Ensuring crawlability and indexation is fundamental. This involves maintaining logical site architecture, strong internal linking, minimizing unnecessary redirects, and properly managing the robots.txt file to ensure fast loading pages. Additionally, since many AI crawlers do not execute JavaScript, ensuring vital content is server-rendered or visible in raw HTML rather than just JavaScript is crucial.
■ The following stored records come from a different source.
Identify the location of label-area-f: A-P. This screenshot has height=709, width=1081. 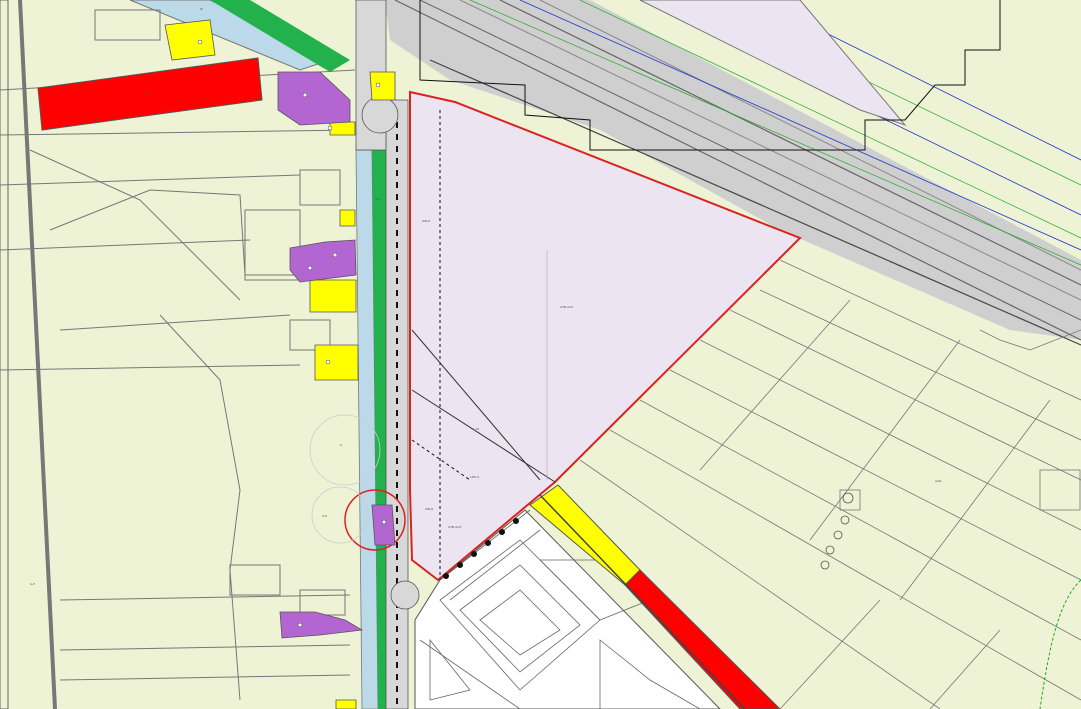
(32, 584).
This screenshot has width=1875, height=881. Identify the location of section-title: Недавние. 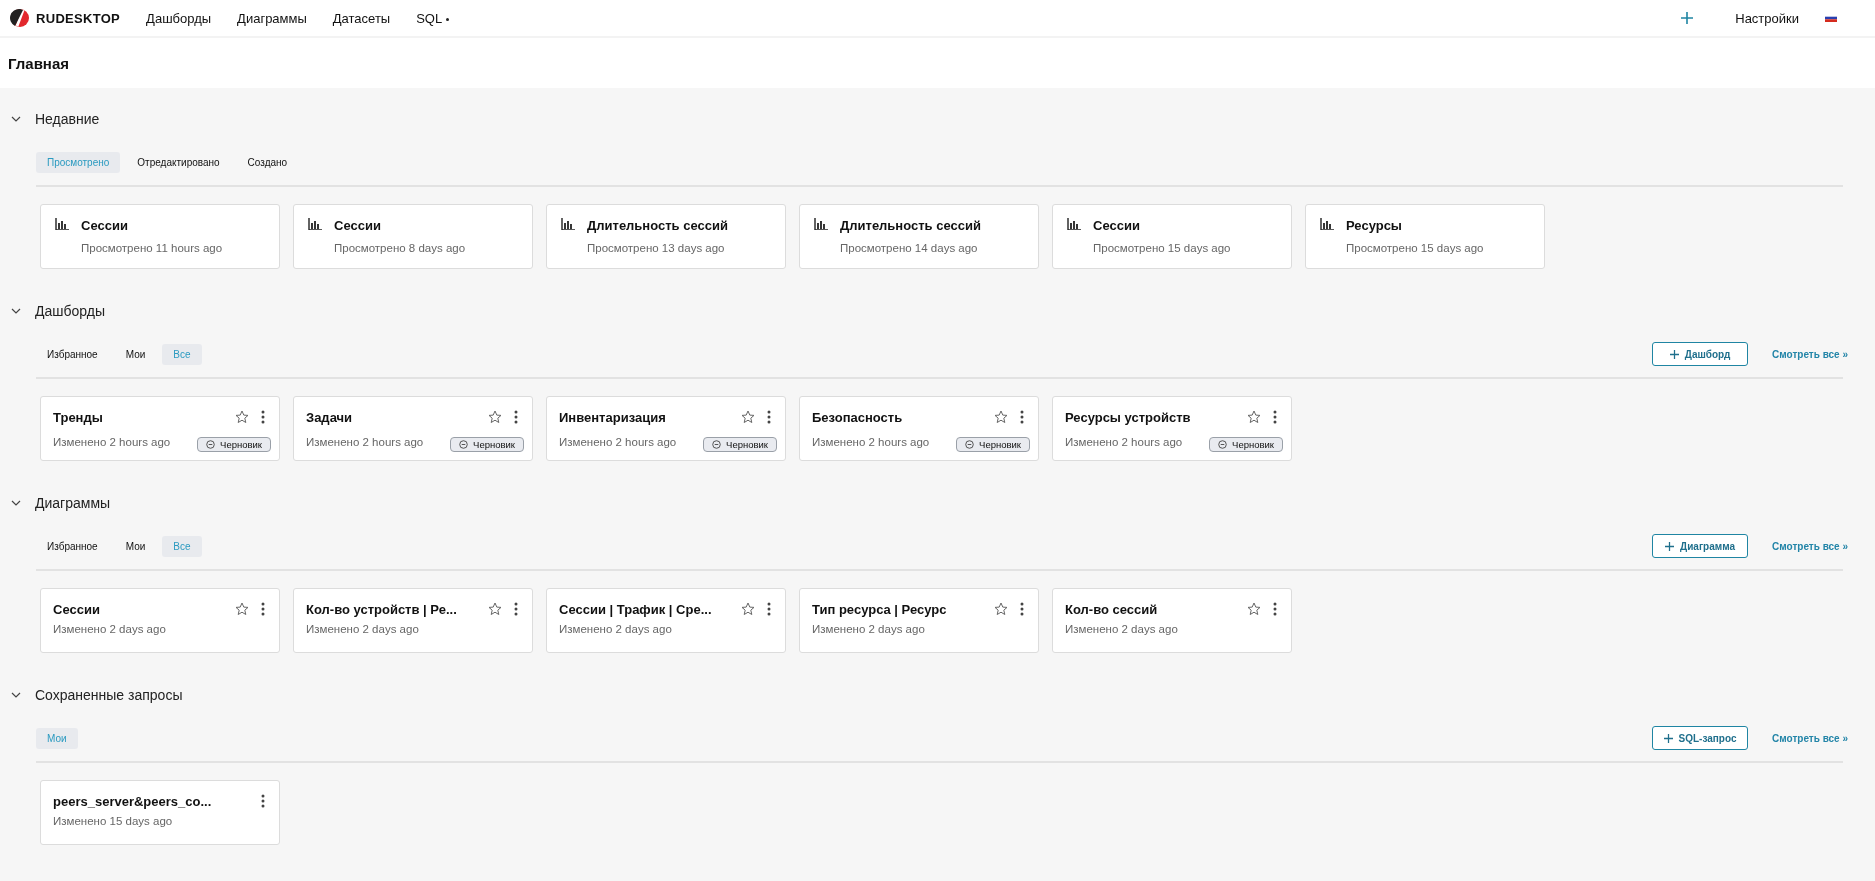
(68, 119).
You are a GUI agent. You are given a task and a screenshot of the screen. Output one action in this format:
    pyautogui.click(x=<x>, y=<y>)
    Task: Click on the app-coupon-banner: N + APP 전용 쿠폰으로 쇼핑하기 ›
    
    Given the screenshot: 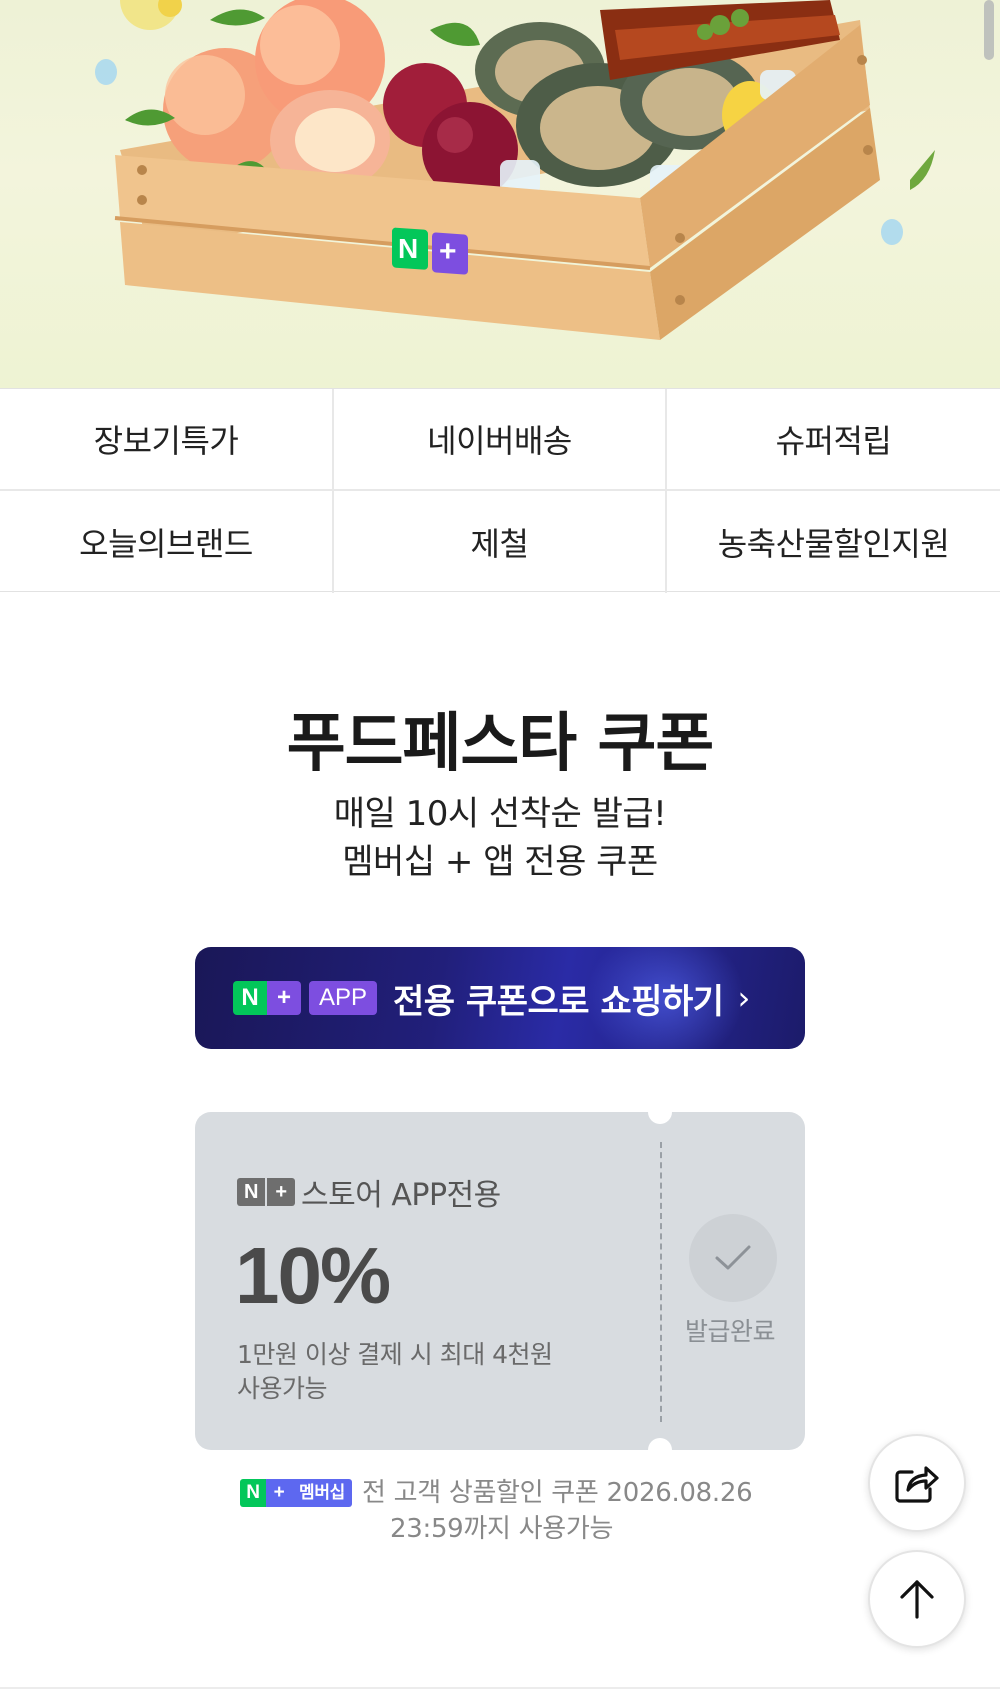 What is the action you would take?
    pyautogui.click(x=500, y=998)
5. Rely on data-driven insights
AI models prioritize authoritative, credible information, which can be bolstered by a data-driven approach. Unique data enhances content’s credibility and attractiveness for AI citations, distinguishing it from the plethora of generic, machine-generated content.
How to adapt
Leveraging proprietary data and tailored data collection methods such as surveys and case studies helps create unique data sets. This differentiation ensures content stands out in a landscape filled with low-quality, regurgitated material. Citing credible and authoritative sources when referencing external information is also vital. If AI is used to scale content creation, ensuring the uniqueness and originality of the output through plagiarism checking is mandatory.
6. Track and evaluate performance
Efforts to improve AI visibility must be tracked and evaluated over time to determine their impact. This tracking is also essential for developing a business case for AI optimization budgets and resources and demonstrating tangible benefits and gains.
How to adapt
Creating dashboards capable of tracking LLM referral traffic, sources, ratios, and referral conversions is recommended. These dashboards should compare AI overview presence over time using tools like Semrush. Budgeting for monitoring tools like Scrunch AI or the Semrush AI toolkit can provide valuable insights into LLM visibility across various AI platforms.
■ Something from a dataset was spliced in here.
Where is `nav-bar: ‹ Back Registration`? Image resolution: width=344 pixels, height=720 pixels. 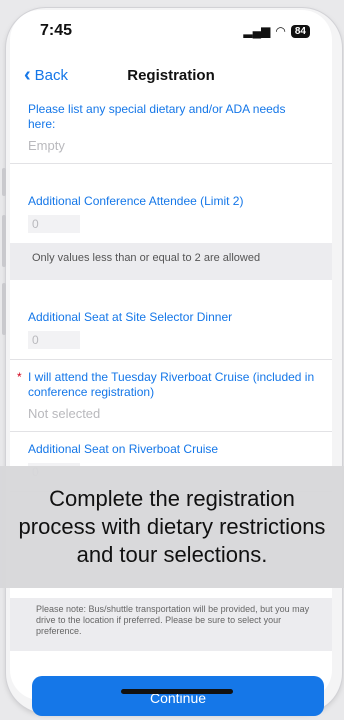 nav-bar: ‹ Back Registration is located at coordinates (171, 75).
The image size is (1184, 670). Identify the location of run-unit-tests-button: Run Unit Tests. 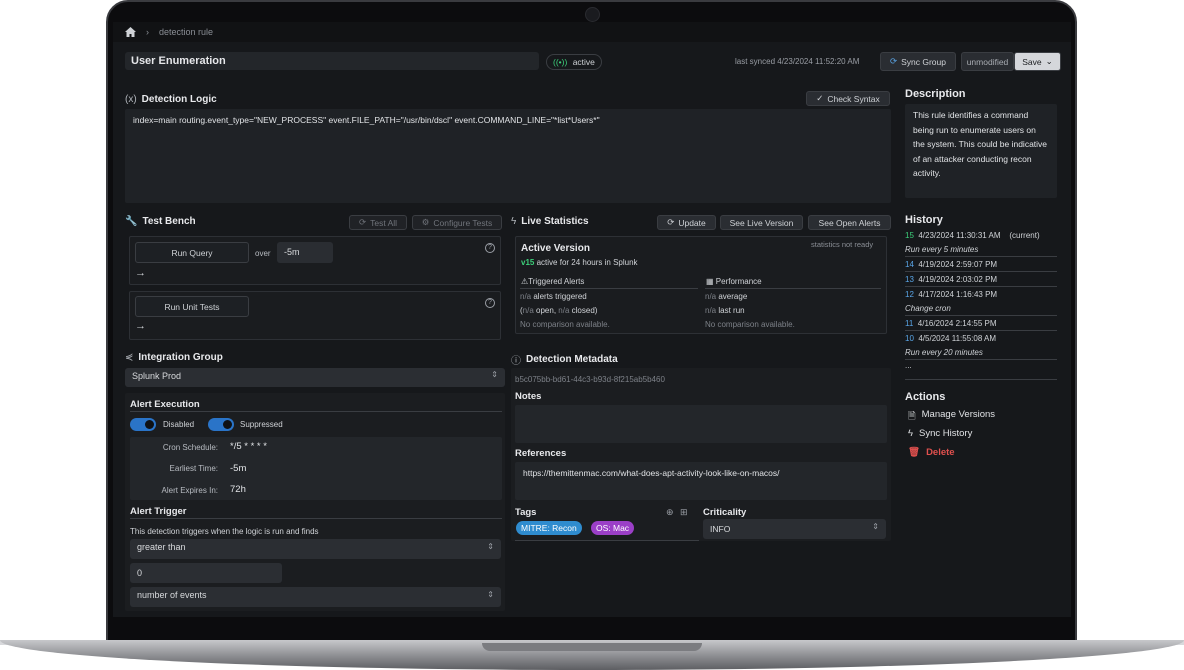
(192, 306).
Ultimate goal: integrating advanced tactics
For those aiming for a more comprehensive AI optimization strategy, integrating advanced tactics can offer substantial benefits:
- Digital PR for authority building: Online mentions, citations, and brand authority significantly influence AI-generated search responses. Mentioning brand names across relevant web conversations enhances visibility.
- Optimizing Wikipedia presence: Wikipedia’s credibility in the digital ecosystem makes it a valuable resource for AI models. A well-maintained Wikipedia page can significantly impact online authority, although it requires strict adherence to guidelines and ongoing updates.
Key Takeaway
AI models put a strong emphasis on sourcing from authoritative and credible information, which can be enhanced through a data-driven strategy. Unique data sets not only boost content’s credibility but also increase its appeal for AI citations, making it stand out from the flood of generic, machine-generated content.
How to Adapt
To effectively adapt, it’s crucial to leverage proprietary data and use customized data collection methods like surveys and case studies. This approach helps in creating unique data sets that can distinguish your content in an environment saturated with low-quality, repetitive material. Citing credible and authoritative sources when referencing external information is also essential. If AI is used to scale up content creation, it’s mandatory to ensure the output’s uniqueness and originality through rigorous plagiarism checks.
Employing these techniques means your content can not only avoid being lost in the sea of generic information but also be recognized as a reliable and distinctive resource. The aim is to create content that is not only data-rich but also trustworthy, thereby maximizing its value for both human readers and AI systems.